> **Task to carry out**: Pictures aside, copy exactly the lines running from the one with "Given: Click the No Rawhide yellow seal" to the end of the records.

> **Provided records**:
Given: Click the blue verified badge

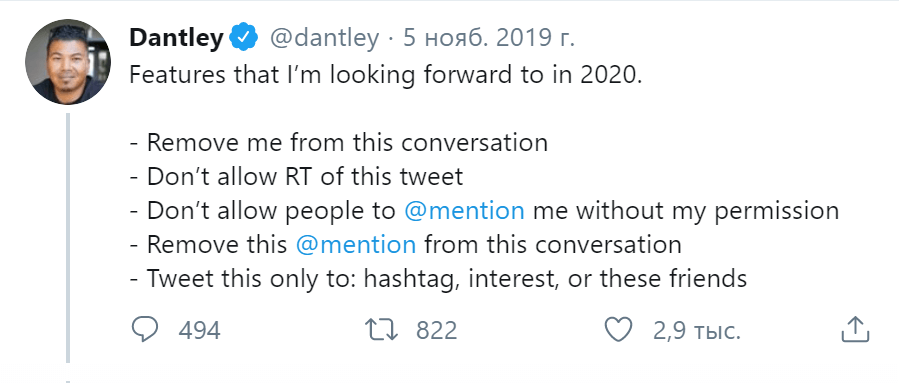Looking at the screenshot, I should [244, 38].
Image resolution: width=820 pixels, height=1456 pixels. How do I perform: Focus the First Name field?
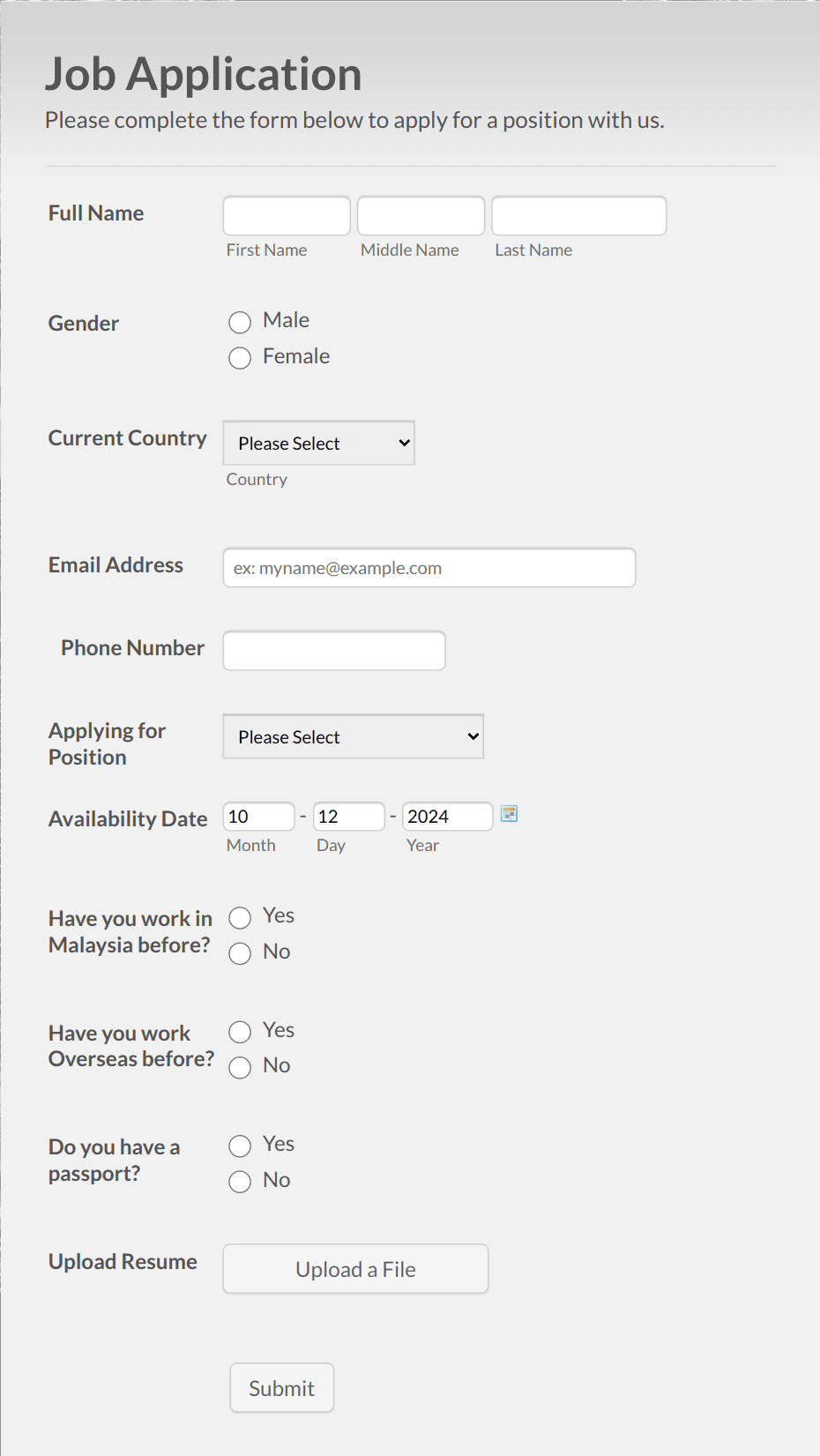coord(287,216)
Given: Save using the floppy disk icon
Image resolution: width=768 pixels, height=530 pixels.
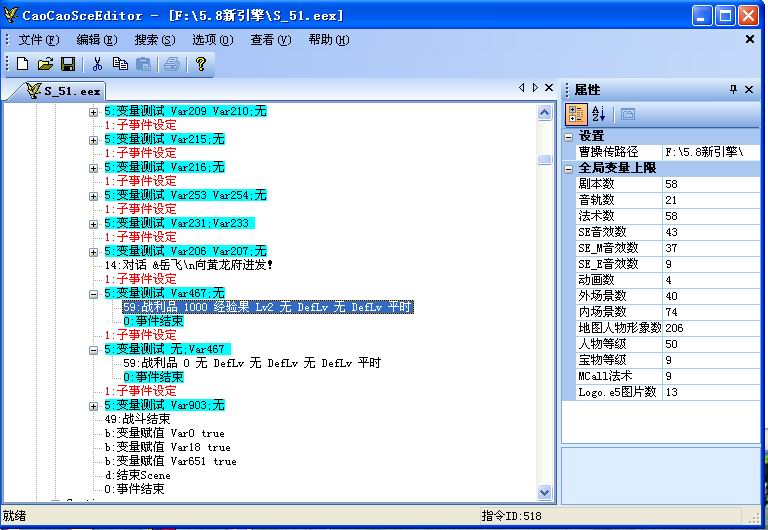Looking at the screenshot, I should pos(67,64).
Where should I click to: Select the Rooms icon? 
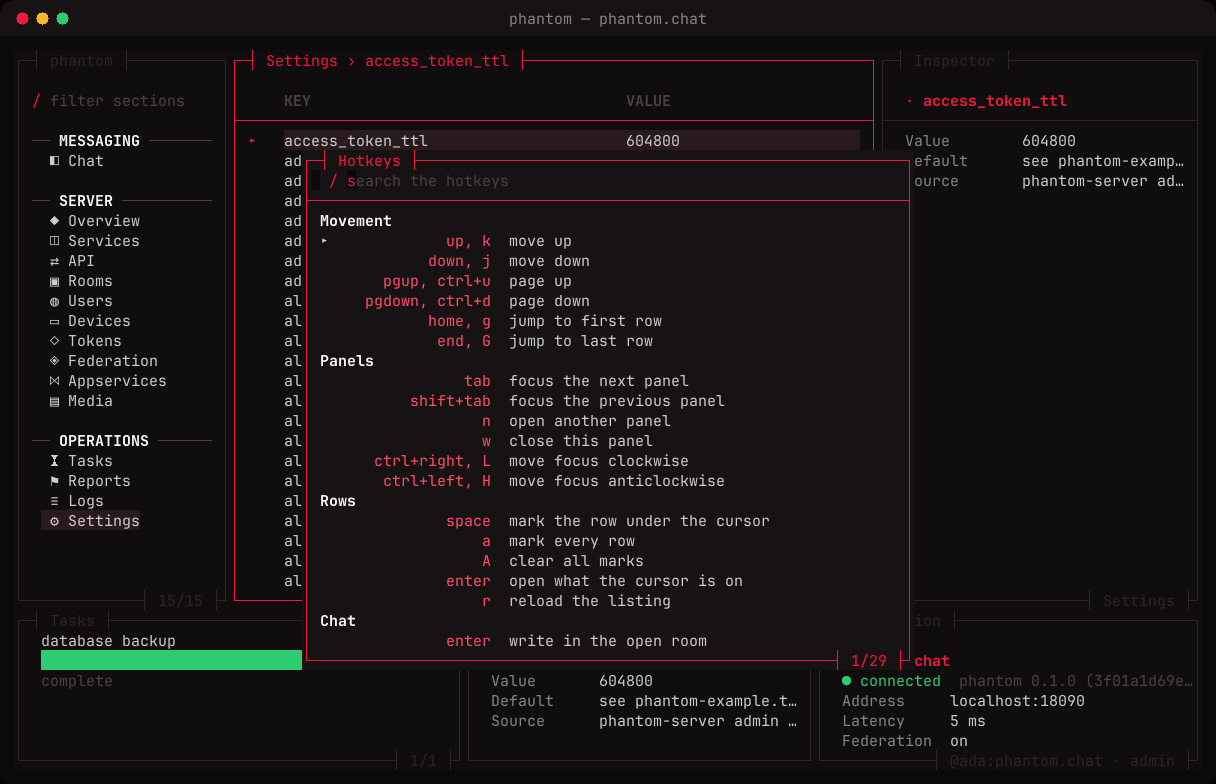pyautogui.click(x=54, y=281)
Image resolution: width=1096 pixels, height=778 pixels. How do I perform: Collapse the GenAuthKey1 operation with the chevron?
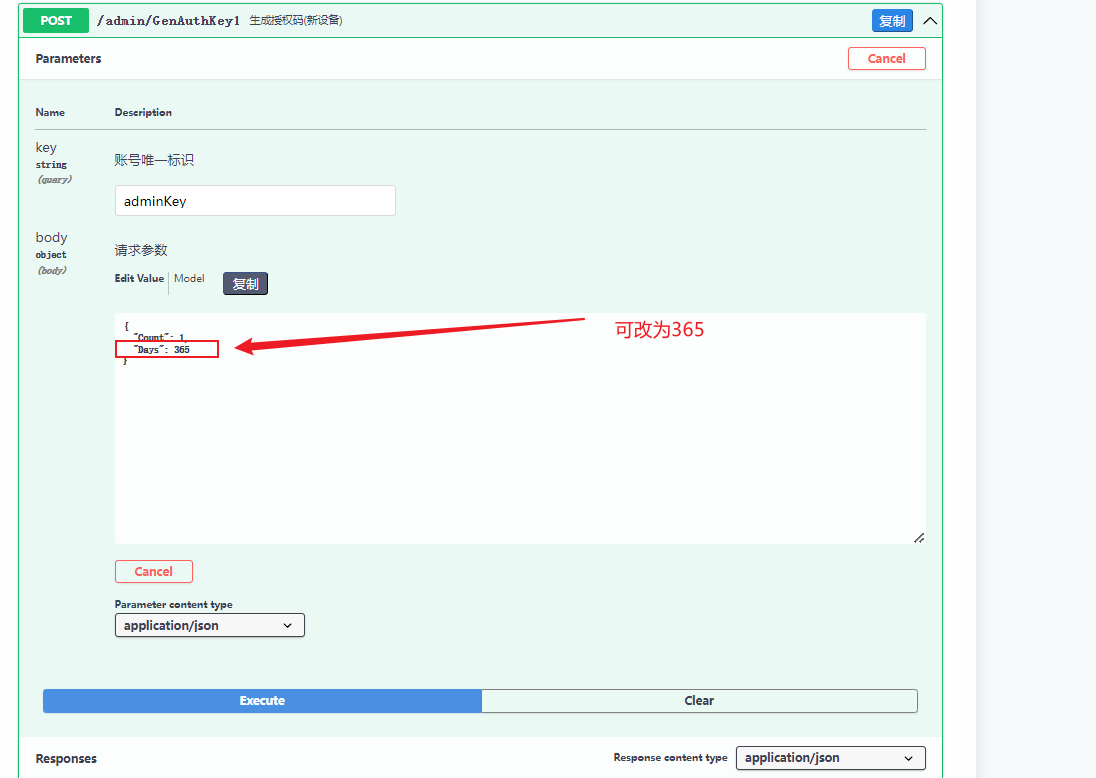click(x=930, y=21)
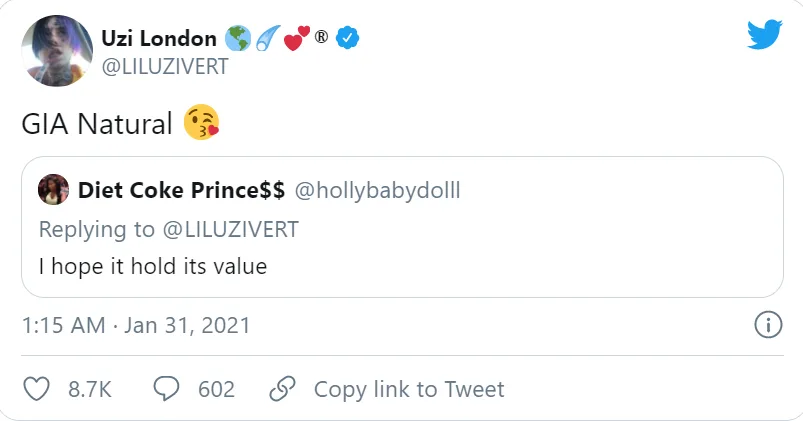Screen dimensions: 803x421
Task: Click the Diet Coke Prince$$ name
Action: 181,190
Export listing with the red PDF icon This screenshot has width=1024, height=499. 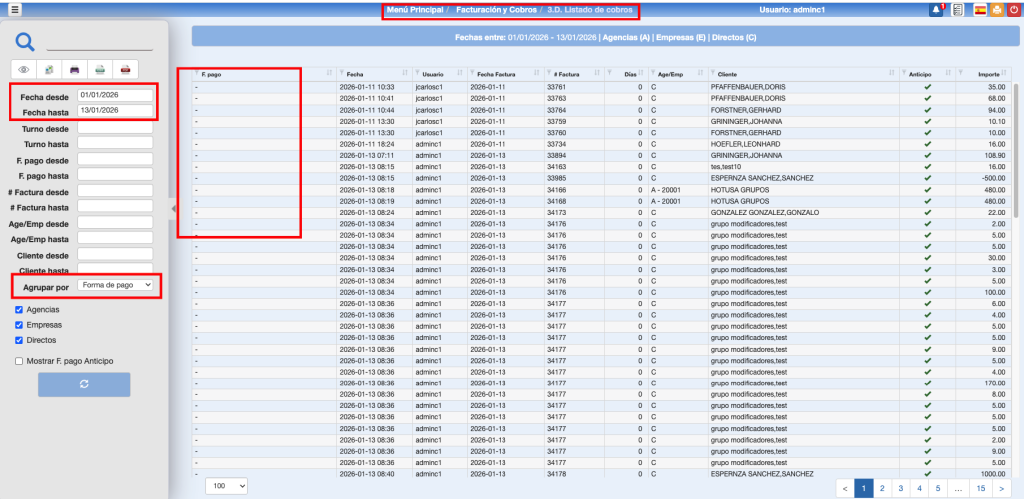click(x=125, y=69)
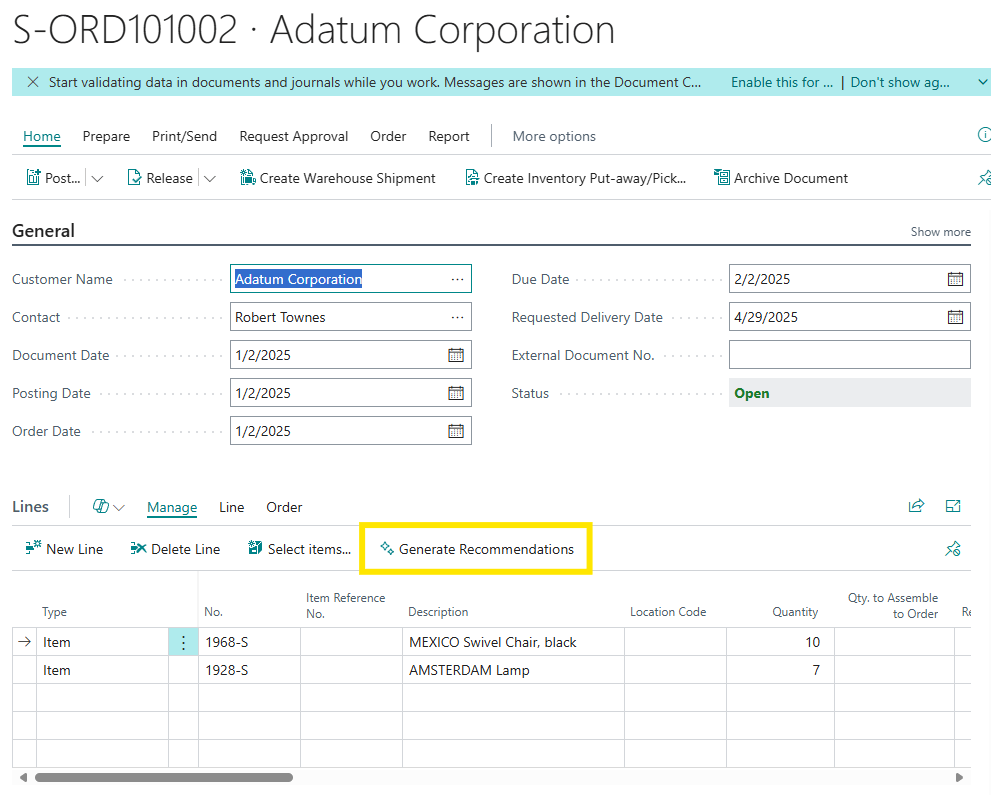Image resolution: width=991 pixels, height=795 pixels.
Task: Open the Due Date calendar picker
Action: click(955, 279)
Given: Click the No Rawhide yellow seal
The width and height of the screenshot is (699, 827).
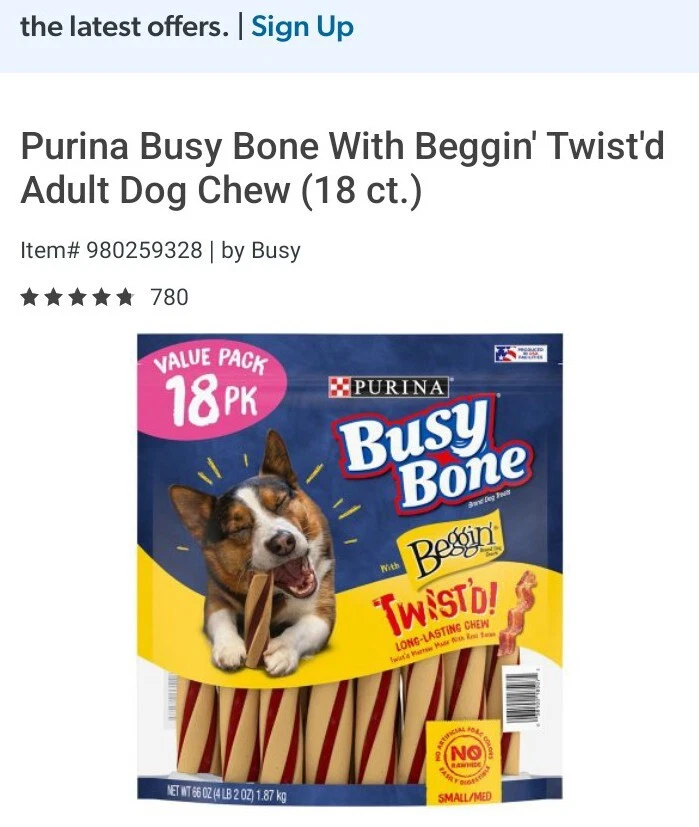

> **Worked solution**:
Given: Click the No Rawhide yellow seal
The width and height of the screenshot is (699, 827).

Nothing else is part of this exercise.